● Source material
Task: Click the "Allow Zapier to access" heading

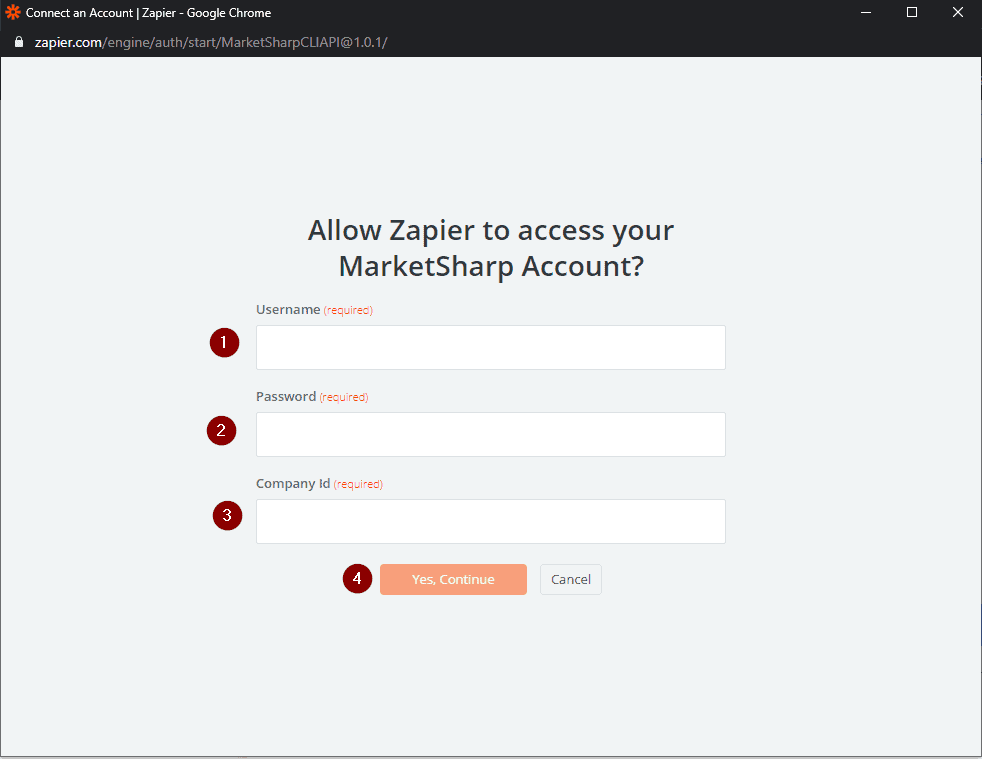Action: click(491, 248)
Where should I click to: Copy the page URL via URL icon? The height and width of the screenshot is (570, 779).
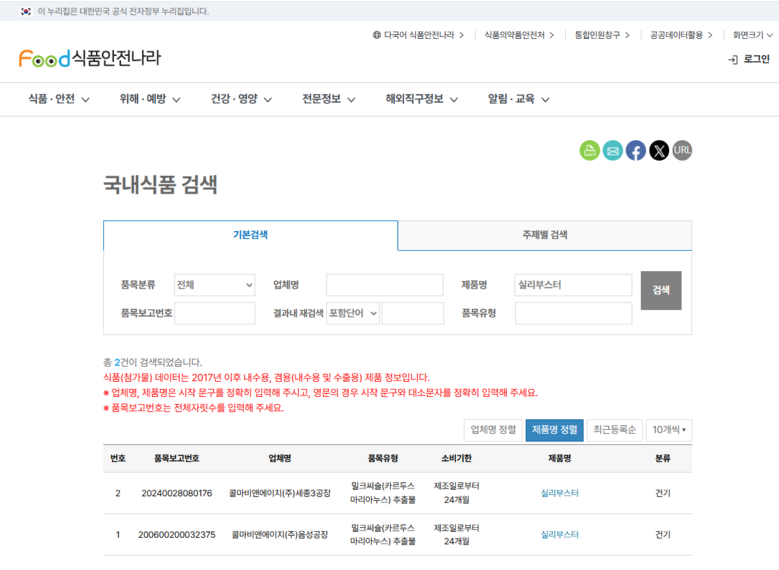pos(682,150)
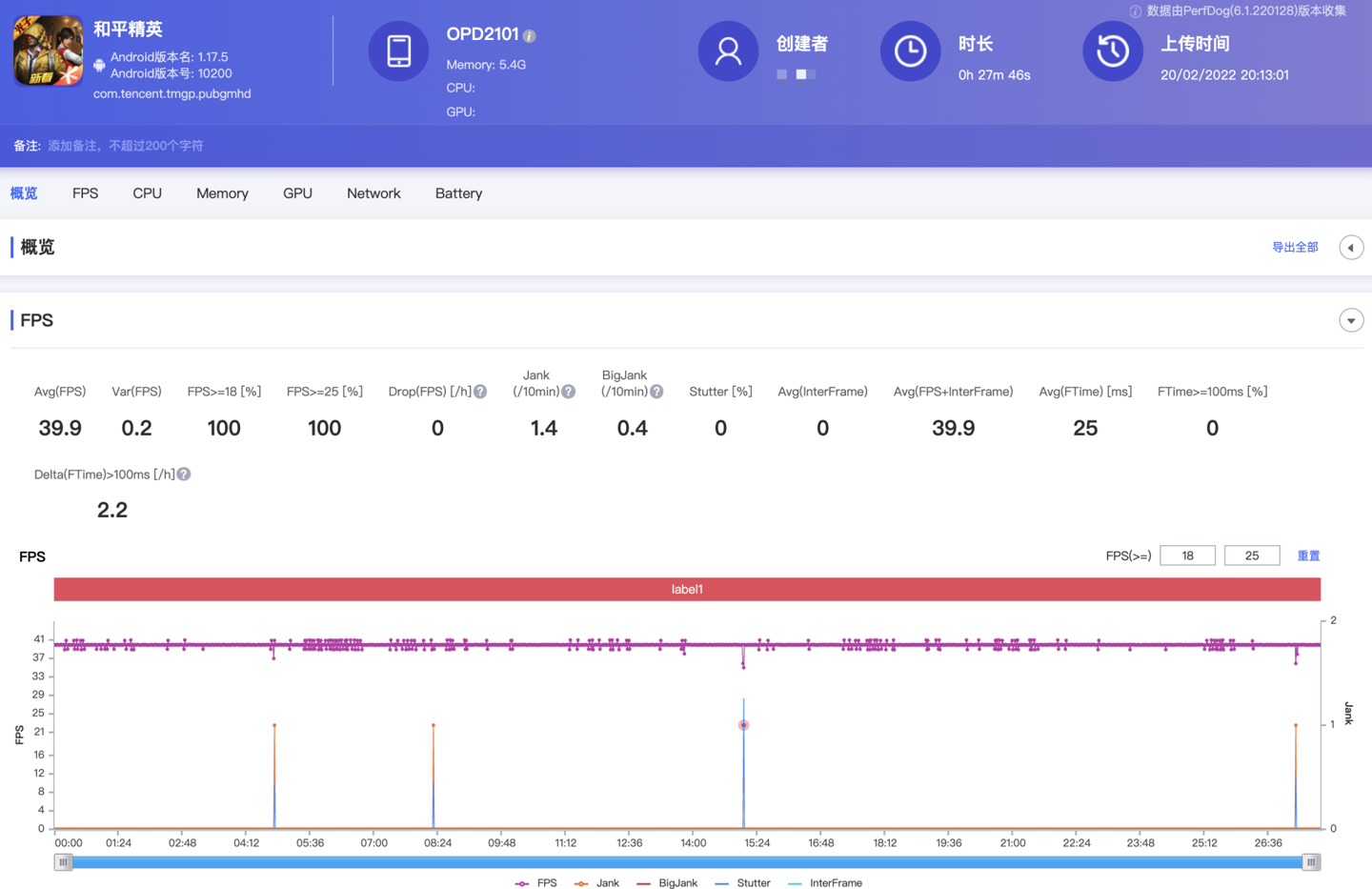Collapse the FPS section with arrow
Screen dimensions: 1372x889
coord(1350,321)
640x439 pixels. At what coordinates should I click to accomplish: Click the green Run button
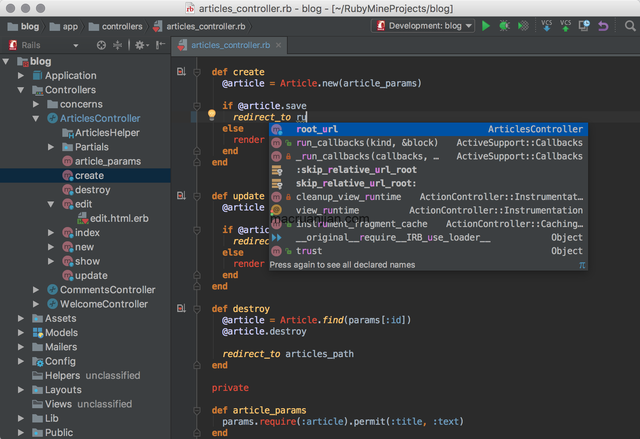pos(487,26)
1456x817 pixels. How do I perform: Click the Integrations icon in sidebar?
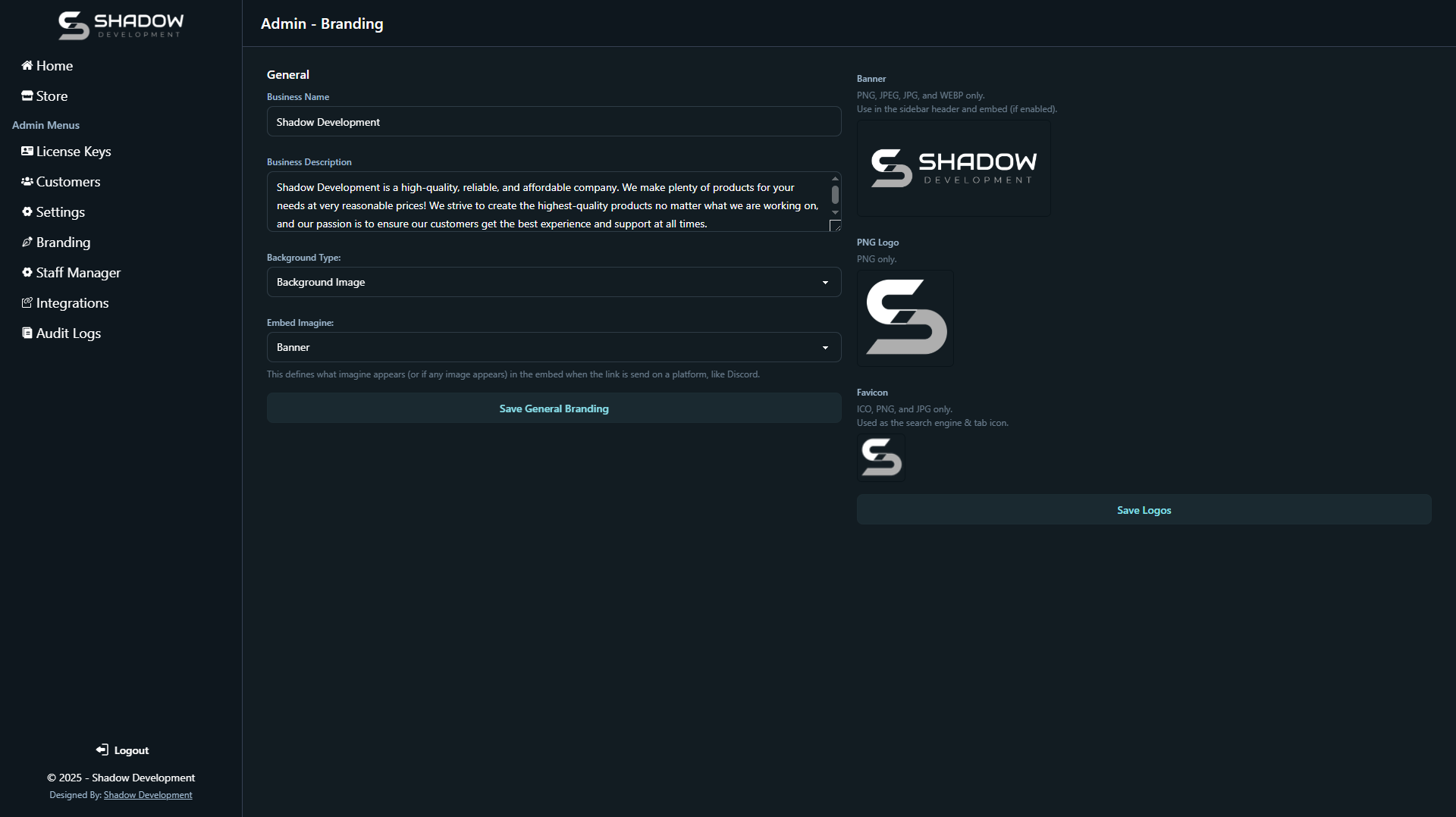(x=27, y=303)
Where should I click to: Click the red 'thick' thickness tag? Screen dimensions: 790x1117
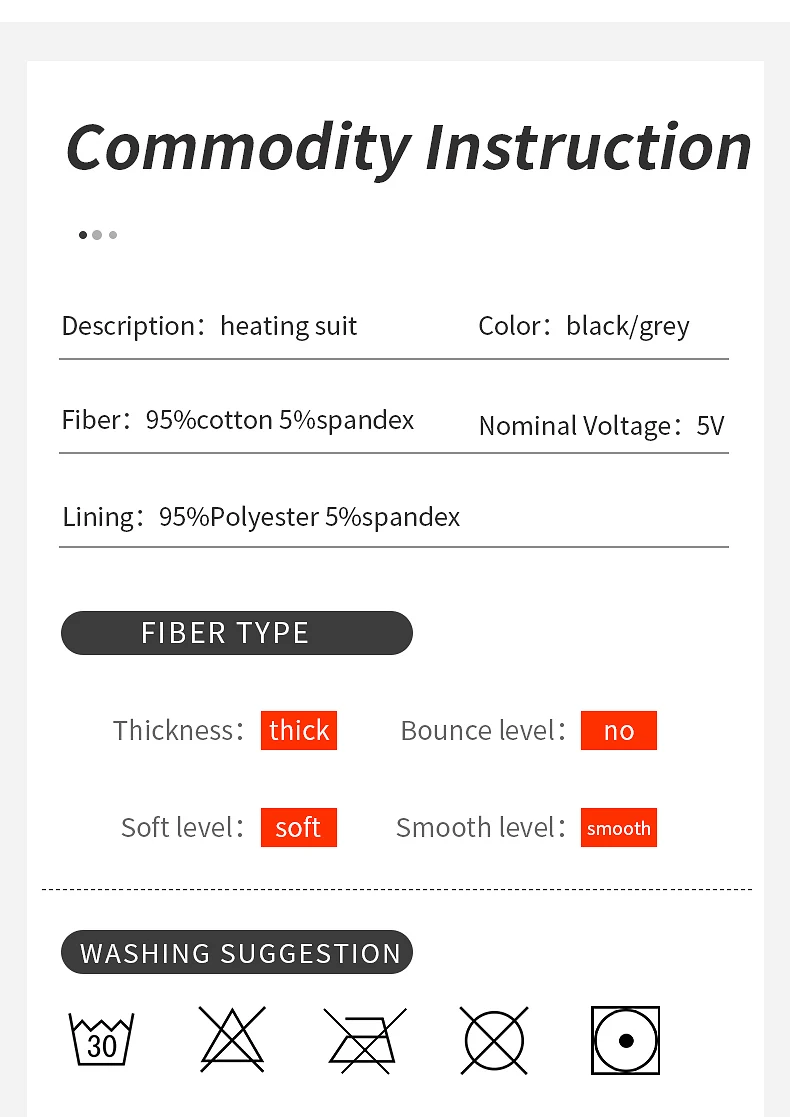tap(299, 731)
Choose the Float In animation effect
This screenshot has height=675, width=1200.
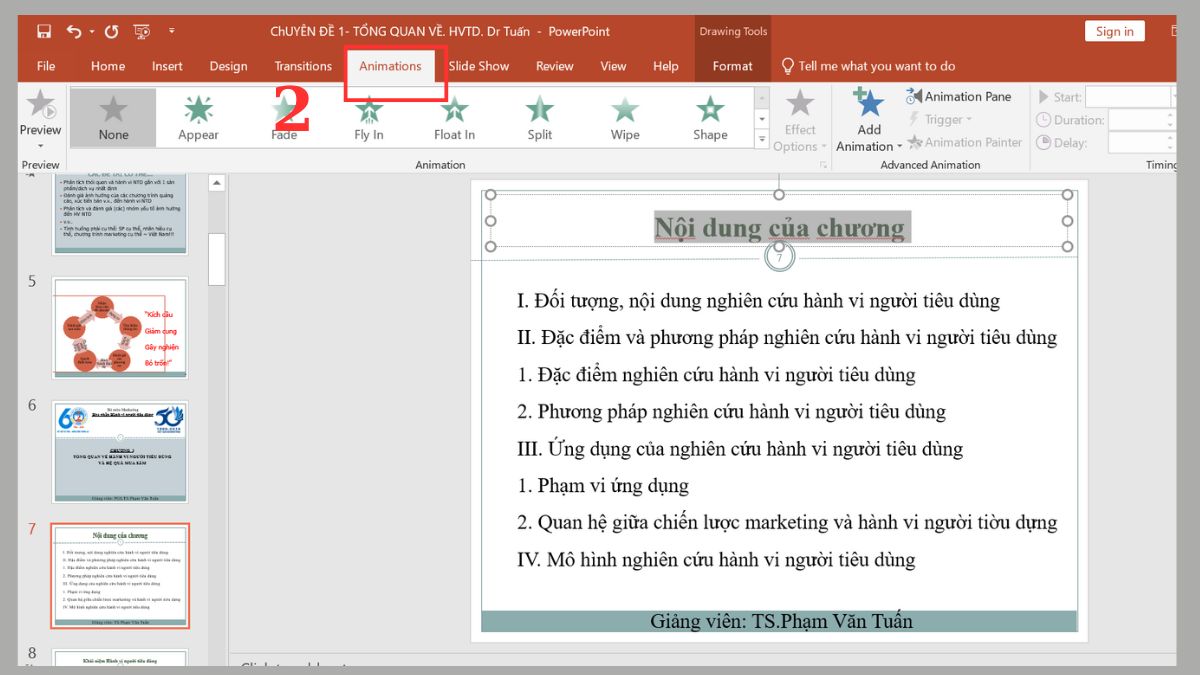[453, 115]
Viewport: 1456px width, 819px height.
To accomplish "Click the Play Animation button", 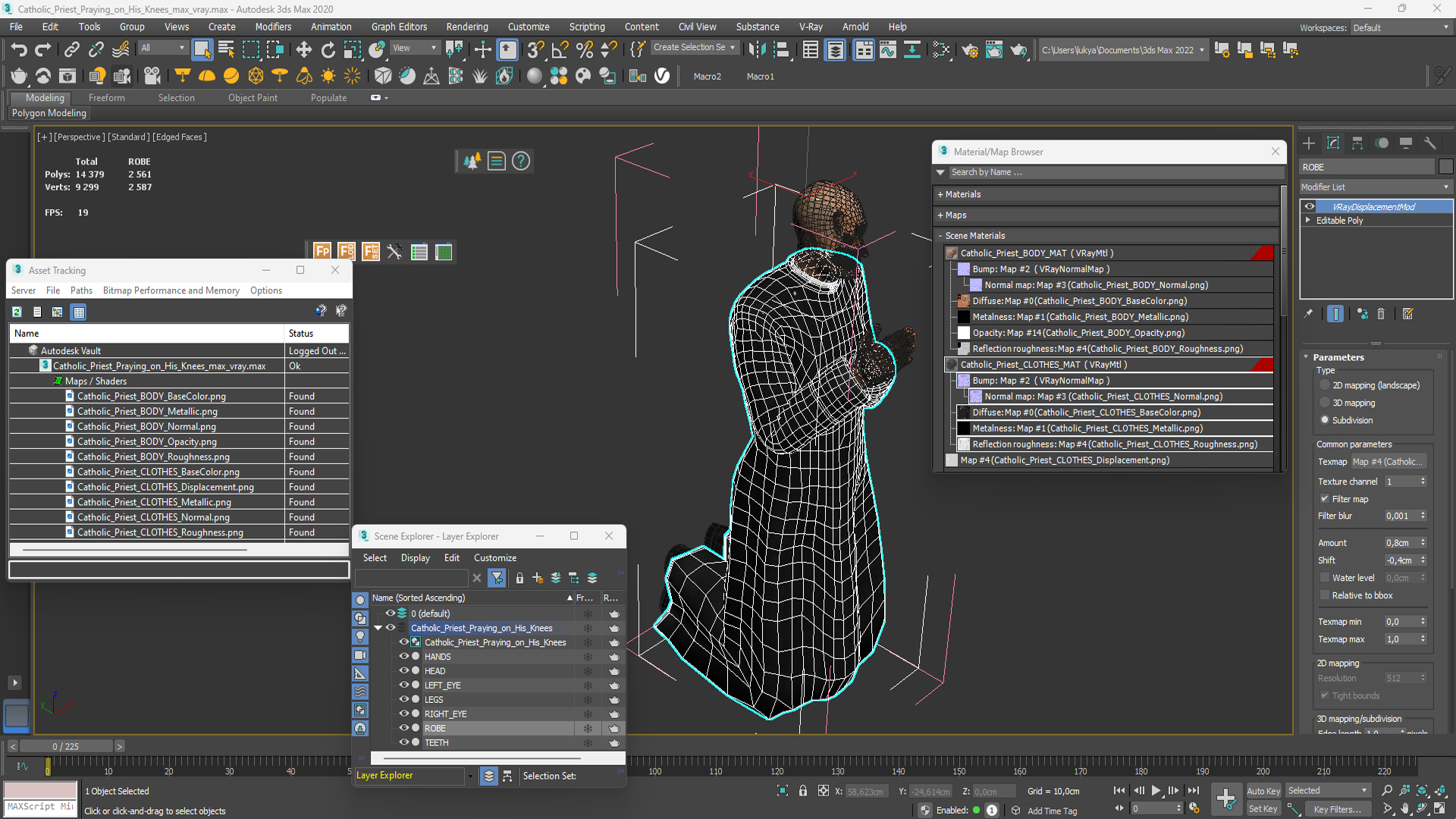I will [x=1156, y=791].
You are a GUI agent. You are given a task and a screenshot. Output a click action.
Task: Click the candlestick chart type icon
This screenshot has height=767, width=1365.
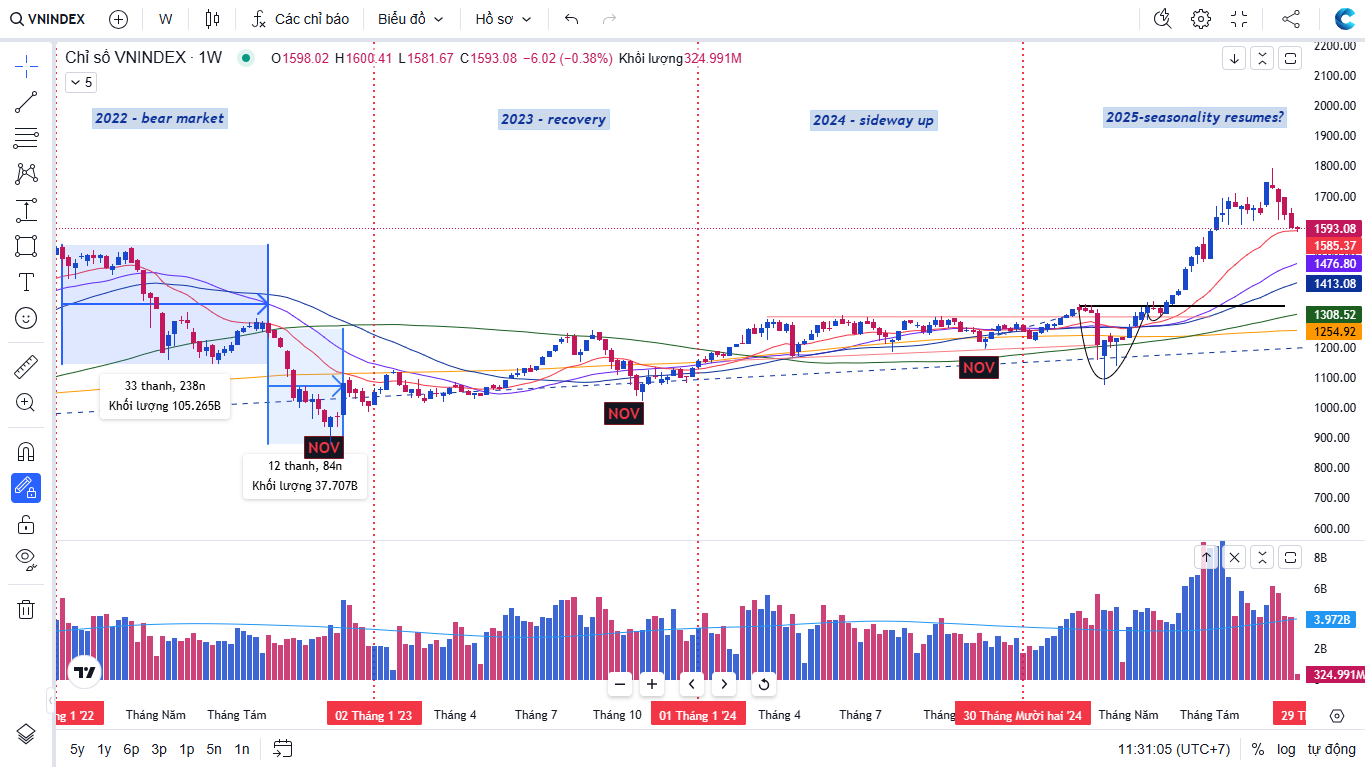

● About this exercise
Copy out, without any pictures, the lines of the records above from the one containing "You are a GUI" through the final line, both ends included.

● Your solution
You are a GUI agent. You are given a task and a screenshot. Output a click action.
Task: Click the candlestick chart type icon
This screenshot has height=767, width=1365.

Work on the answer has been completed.